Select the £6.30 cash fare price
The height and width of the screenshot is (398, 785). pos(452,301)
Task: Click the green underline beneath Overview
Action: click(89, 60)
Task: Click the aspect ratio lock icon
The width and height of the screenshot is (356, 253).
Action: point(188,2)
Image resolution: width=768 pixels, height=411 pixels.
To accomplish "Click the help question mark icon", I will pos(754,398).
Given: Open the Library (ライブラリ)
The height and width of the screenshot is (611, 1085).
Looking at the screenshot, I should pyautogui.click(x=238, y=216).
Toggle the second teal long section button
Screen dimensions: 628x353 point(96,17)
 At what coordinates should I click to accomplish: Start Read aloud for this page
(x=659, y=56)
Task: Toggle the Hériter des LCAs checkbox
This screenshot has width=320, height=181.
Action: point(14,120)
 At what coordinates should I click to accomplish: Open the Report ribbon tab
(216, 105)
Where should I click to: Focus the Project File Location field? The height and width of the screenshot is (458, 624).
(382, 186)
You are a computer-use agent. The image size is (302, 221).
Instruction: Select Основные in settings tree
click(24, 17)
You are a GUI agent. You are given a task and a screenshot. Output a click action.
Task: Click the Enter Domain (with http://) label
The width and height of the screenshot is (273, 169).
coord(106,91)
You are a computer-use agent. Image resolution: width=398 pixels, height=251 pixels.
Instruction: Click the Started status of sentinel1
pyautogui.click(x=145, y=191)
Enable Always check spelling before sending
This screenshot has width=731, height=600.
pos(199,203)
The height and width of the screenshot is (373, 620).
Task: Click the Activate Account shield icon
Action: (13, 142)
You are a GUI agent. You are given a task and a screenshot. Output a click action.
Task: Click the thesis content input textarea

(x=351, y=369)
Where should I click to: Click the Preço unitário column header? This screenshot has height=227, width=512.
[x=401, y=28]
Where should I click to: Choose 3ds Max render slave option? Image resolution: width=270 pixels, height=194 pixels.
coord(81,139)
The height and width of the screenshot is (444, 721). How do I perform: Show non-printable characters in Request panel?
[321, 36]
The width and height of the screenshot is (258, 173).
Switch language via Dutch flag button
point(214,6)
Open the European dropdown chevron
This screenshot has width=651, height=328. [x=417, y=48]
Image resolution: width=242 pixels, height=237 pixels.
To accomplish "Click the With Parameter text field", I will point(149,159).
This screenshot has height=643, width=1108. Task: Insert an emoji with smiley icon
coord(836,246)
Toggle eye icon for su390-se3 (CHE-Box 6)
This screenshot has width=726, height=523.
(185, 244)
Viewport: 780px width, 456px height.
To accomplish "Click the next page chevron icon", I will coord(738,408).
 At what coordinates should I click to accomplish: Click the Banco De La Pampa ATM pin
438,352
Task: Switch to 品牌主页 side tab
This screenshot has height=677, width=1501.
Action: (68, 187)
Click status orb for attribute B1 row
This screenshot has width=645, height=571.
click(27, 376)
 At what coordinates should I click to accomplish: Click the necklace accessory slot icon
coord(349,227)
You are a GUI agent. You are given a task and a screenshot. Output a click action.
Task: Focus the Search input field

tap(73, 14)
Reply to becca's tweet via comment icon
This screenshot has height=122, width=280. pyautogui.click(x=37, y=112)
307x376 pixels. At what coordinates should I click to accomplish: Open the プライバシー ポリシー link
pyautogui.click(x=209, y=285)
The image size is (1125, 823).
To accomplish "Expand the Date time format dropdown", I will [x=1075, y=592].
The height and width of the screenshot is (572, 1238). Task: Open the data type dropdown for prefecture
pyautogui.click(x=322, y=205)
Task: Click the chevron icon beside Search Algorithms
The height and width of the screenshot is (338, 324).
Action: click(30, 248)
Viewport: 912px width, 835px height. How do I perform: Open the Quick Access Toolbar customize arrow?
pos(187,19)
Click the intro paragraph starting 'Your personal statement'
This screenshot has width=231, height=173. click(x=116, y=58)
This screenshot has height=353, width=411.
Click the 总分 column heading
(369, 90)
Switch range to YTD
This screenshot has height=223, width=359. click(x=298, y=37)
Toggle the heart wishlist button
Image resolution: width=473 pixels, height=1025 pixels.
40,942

■ Your objective: Whatever appears in the listing should be copied exactly and completely.

■ Result of the task:
Select the £6.30 cash fare price
The height and width of the screenshot is (398, 785). pos(452,301)
Task: Click the green underline beneath Overview
Action: click(89, 60)
Task: Click the aspect ratio lock icon
The width and height of the screenshot is (356, 253).
Action: point(188,2)
Image resolution: width=768 pixels, height=411 pixels.
To accomplish "Click the help question mark icon", I will pos(754,398).
Given: Open the Library (ライブラリ)
The height and width of the screenshot is (611, 1085).
Looking at the screenshot, I should pyautogui.click(x=238, y=216).
Toggle the second teal long section button
Screen dimensions: 628x353 point(96,17)
 At what coordinates should I click to accomplish: Start Read aloud for this page
(x=659, y=56)
Task: Toggle the Hériter des LCAs checkbox
This screenshot has width=320, height=181.
Action: point(14,120)
 At what coordinates should I click to accomplish: Open the Report ribbon tab
(216, 105)
Where should I click to: Focus the Project File Location field? The height and width of the screenshot is (458, 624).
(382, 186)
You are a computer-use agent. The image size is (302, 221).
Instruction: Select Основные in settings tree
click(24, 17)
You are a GUI agent. You are given a task and a screenshot. Output a click action.
Task: Click the Enter Domain (with http://) label
The width and height of the screenshot is (273, 169).
coord(106,91)
You are a computer-use agent. Image resolution: width=398 pixels, height=251 pixels.
Instruction: Click the Started status of sentinel1
pyautogui.click(x=145, y=191)
Enable Always check spelling before sending
This screenshot has width=731, height=600.
pos(199,203)
The height and width of the screenshot is (373, 620).
Task: Click the Activate Account shield icon
Action: (13, 142)
You are a GUI agent. You are given a task and a screenshot. Output a click action.
Task: Click the thesis content input textarea

(x=351, y=369)
Where should I click to: Click the Preço unitário column header? This screenshot has height=227, width=512.
[x=401, y=28]
Where should I click to: Choose 3ds Max render slave option? Image resolution: width=270 pixels, height=194 pixels.
coord(81,139)
The height and width of the screenshot is (444, 721). How do I perform: Show non-printable characters in Request panel?
[321, 36]
The width and height of the screenshot is (258, 173).
Switch language via Dutch flag button
point(214,6)
Open the European dropdown chevron
This screenshot has width=651, height=328. [x=417, y=48]
Image resolution: width=242 pixels, height=237 pixels.
To accomplish "Click the With Parameter text field", I will point(149,159).
This screenshot has height=643, width=1108. Task: Insert an emoji with smiley icon
coord(836,246)
Toggle eye icon for su390-se3 (CHE-Box 6)
This screenshot has width=726, height=523.
(185, 244)
Viewport: 780px width, 456px height.
To accomplish "Click the next page chevron icon", I will coord(738,408).
 At what coordinates should I click to accomplish: Click the Banco De La Pampa ATM pin
438,352
Task: Switch to 品牌主页 side tab
This screenshot has height=677, width=1501.
Action: (68, 187)
Click status orb for attribute B1 row
This screenshot has width=645, height=571.
click(27, 376)
 At what coordinates should I click to accomplish: Click the necklace accessory slot icon
coord(349,227)
You are a GUI agent. You are given a task and a screenshot. Output a click action.
Task: Focus the Search input field

tap(73, 14)
Reply to becca's tweet via comment icon
This screenshot has height=122, width=280. pyautogui.click(x=37, y=112)
307x376 pixels. At what coordinates should I click to accomplish: Open the プライバシー ポリシー link
pyautogui.click(x=209, y=285)
The image size is (1125, 823).
To accomplish "Expand the Date time format dropdown", I will [x=1075, y=592].
The height and width of the screenshot is (572, 1238). Task: Open the data type dropdown for prefecture
pyautogui.click(x=322, y=205)
Task: Click the chevron icon beside Search Algorithms
The height and width of the screenshot is (338, 324).
Action: click(30, 248)
Viewport: 912px width, 835px height. How do I perform: Open the Quick Access Toolbar customize arrow?
pos(187,19)
Click the intro paragraph starting 'Your personal statement'
This screenshot has width=231, height=173. click(x=116, y=58)
This screenshot has height=353, width=411.
Click the 总分 column heading
(369, 90)
Switch range to YTD
This screenshot has height=223, width=359. click(x=298, y=37)
Toggle the heart wishlist button
Image resolution: width=473 pixels, height=1025 pixels.
40,942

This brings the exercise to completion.